Eigentlich wollte ich ja ein Gingham-Top machen – dazu hätte ich nur 3 Farben gebraucht. Aber dazu konnte ich mich nicht durchringen. Die Stoffe fand und finde ich einfach schön.

In welcher Reihenfolge sollten die Quadrate aneinander genäht werden?

Zwischen diesen Varianten wollte ich mich entscheiden:

Piecing

Nun habe ich alle Quadrate in meiner Designauswahl Streifen für Strefen zusammengenäht.

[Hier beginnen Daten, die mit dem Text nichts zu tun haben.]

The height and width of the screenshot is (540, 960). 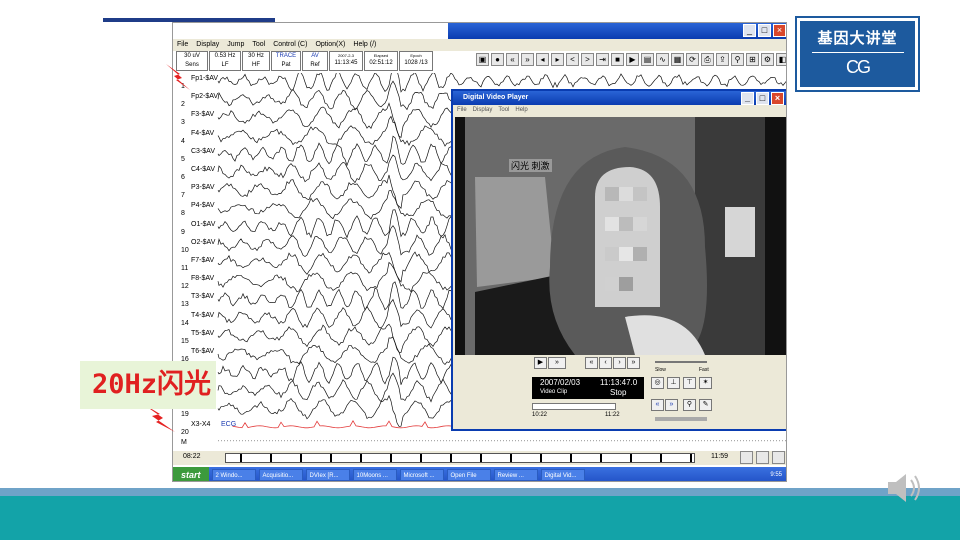 What do you see at coordinates (258, 45) in the screenshot?
I see `menu-tool: Tool` at bounding box center [258, 45].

Ehrlich gesagt dachte ich, dass das länger dauern würde und das mich diese doch recht eintönige Näharbeit vielleicht langweilt. Das tat sie nicht. Es war erstaunlich entspannend.

Basting

Das Top ist genäht und gebügelt. Vlies und Rückseitenstoff werden nun großzügig zugeschnitten und hinter dem Top befestigt. Vor dem quilten eine lange Naht rund um den künftigen Quilt.

Quilten

Jetzt geht’s richtig los. Bis hierher bin ich absolut happy. Nun kommt das was ich etwas gefürchtet habe. Ein (mein) Couch-Quilt ist nicht riesig und trotzdem fürchte ich diese Stoffmengen durch meine normale Nähmaschine zu bekommen, ohne dass sich irgendwas festfrisst, oder ich die Nähte total verderbe.

Es nützt ja nichts. Mein Quilting ist sehr simpel. Ich fahre einfach an den Quadraträndern entlang und versetze immer um einen festen Abstand (mein Nähfuß war hilfreich!)

Das quilten hat einige Zeit in Anspruch genommen. Ich brauchte doch eine Menge Geduld. Der Stoff musste immer wieder gewendet und / oder eingerollt werden, damit ich ihn durch den Durchlass der Maschine bekam. Das hier sind meine ersten Quiltnähte.

Binding und fertig

Nachdem das Quilting fertig war, fehlte nur noch das Binding. Ich muss nochmal erwähnen wie unglaublich hilfreich die Videos der Nähgang waren. Das Binding (also das einfassen des Quilts) hat erstaunlich gut geklappt.

Fazit und Impressionen aus dem Wohnzimmer

Würde ich es wieder tun? Auf jeden Fall. Ich habe so irre viel gelernt. Quilten ist eine andere Art des nähens. Sicher würde ich nicht jede Woche einen Quilt machen, aber gezielte Projekte wird es ganz sicher geben. Ich hätte gerne Sommerbettdecken. Die würden dann aber nicht so doll gequiltet werden. Dieser Quilt ist recht fest geworden.

Hier eine kleine Impression aus dem Wohnzimmer. Es ist kein Stofftier und es hat ihn auch niemand gezwungen sich so hinzulegen. Lustig fanden wir es aber schon. Eine Hundedecke ist mein Erstling dennoch nicht geworden.

 

Mit Liebe genäht. Mit Liebe geschrieben.